I also like many aspects of the navigation and also calculations and summary insights you’ve placed into certain pages.
I really like the enhanced card visualizations where you’ve placed a key metric but then also added some color to it where you have created some text summaries of what the metric actually means.
I also think the color scheme overall, works really well. The navigation features on each different page to reset or go to the home page also superb.
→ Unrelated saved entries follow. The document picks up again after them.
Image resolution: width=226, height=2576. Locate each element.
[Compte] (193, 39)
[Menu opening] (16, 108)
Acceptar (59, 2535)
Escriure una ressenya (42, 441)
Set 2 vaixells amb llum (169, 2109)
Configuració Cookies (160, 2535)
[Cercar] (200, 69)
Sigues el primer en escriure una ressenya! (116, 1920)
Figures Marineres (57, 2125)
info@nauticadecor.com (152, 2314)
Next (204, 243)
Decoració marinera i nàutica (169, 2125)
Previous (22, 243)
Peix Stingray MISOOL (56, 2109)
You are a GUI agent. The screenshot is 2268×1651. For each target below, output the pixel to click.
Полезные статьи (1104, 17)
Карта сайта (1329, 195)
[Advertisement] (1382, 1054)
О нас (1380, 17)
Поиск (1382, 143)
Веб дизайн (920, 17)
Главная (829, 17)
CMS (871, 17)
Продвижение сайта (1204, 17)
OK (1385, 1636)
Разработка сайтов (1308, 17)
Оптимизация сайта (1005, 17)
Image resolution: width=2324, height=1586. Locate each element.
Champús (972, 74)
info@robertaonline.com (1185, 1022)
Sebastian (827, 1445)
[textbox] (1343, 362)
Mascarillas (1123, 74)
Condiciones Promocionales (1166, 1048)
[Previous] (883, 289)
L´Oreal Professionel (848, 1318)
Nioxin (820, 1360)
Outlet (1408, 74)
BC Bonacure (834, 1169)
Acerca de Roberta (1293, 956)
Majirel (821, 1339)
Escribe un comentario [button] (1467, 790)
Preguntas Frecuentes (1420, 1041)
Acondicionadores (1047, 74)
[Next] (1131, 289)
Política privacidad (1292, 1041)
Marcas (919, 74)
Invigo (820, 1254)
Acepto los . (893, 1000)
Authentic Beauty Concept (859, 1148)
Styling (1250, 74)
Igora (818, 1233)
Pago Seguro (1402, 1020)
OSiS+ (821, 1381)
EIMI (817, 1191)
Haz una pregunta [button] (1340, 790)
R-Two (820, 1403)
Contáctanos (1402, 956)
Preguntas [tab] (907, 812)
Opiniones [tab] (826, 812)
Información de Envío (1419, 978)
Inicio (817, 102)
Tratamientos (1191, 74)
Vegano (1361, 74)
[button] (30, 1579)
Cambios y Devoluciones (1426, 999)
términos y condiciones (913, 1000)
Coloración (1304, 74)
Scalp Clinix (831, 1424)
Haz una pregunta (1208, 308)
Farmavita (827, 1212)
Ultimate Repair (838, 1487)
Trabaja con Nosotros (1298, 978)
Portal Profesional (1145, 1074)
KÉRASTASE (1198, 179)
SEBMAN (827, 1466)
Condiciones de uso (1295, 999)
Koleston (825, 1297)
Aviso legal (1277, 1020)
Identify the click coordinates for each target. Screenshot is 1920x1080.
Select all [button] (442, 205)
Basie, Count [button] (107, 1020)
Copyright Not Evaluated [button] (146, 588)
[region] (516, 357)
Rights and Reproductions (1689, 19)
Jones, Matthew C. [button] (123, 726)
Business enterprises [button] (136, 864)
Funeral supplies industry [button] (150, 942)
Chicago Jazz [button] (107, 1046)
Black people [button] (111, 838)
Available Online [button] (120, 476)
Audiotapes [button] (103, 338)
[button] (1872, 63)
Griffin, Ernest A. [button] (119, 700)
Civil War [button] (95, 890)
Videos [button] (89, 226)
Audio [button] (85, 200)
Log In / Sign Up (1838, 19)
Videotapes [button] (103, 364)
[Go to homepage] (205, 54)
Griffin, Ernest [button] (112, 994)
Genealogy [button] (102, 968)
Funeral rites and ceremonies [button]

I also loved them map visualization where you have completed your supply chain optimization analysis. This is something I’ve never ventured into but think could enable huge value extraction for any business who deals with this sort of challenge.
I also love the filtering mechanism and custom visual that you’ve utilized, I think I might challenge myself to use something more creative like this in a future challenge.
Overall incredible design and report submission @BrianJ. We’re lucky to have you as part of the community and there is so much to learn from so much of what you’ve contributed here.
All I can think of is how can we get more of the Enterprise DNA community to gain exposure to a lot of the amazing work and ideas you’re placing into these challenge submissions and also into the forum!